Records drawn from a dataset
= Beginning of Section =

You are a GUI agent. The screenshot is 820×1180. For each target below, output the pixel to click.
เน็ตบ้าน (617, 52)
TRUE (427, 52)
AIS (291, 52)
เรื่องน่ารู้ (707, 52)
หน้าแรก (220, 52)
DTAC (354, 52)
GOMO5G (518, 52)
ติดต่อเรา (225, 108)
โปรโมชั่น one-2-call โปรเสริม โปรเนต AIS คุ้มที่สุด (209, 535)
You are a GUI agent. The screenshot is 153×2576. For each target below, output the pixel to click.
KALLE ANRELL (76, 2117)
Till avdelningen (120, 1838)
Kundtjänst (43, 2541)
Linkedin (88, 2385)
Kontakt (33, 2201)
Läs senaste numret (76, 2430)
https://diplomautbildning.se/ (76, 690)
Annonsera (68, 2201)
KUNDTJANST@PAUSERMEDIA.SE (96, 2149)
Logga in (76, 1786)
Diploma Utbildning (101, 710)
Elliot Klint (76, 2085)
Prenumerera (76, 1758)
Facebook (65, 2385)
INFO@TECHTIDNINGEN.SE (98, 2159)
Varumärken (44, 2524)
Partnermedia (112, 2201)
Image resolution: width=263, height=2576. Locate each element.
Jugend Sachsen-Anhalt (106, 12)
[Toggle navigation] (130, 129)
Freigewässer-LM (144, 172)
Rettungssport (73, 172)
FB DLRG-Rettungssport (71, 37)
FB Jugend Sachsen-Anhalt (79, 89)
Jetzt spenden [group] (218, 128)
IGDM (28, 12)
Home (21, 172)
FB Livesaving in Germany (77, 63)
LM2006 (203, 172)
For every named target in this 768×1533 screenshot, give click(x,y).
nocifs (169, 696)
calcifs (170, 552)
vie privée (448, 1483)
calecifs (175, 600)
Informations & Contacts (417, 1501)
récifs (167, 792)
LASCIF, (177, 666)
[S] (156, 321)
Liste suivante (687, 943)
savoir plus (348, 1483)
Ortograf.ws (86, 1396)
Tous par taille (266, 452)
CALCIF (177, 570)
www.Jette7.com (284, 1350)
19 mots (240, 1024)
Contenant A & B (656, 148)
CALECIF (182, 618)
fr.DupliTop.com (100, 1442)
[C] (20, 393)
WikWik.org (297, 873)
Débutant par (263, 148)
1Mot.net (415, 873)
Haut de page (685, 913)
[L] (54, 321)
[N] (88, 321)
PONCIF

= End of Section =

▶ _WHAT IS REQUIRED_: Starting with the line with "Facebook (65, 2385)" above and going on through the line with "FB Livesaving in Germany (77, 63)", transcribe every line exactly, both ends included, and add nothing.

▶ _RESULT BELOW_:
Facebook (65, 2385)
INFO@TECHTIDNINGEN.SE (98, 2159)
Varumärken (44, 2524)
Partnermedia (112, 2201)
Image resolution: width=263, height=2576. Locate each element.
Jugend Sachsen-Anhalt (106, 12)
[Toggle navigation] (130, 129)
Freigewässer-LM (144, 172)
Rettungssport (73, 172)
FB DLRG-Rettungssport (71, 37)
FB Jugend Sachsen-Anhalt (79, 89)
Jetzt spenden [group] (218, 128)
IGDM (28, 12)
Home (21, 172)
FB Livesaving in Germany (77, 63)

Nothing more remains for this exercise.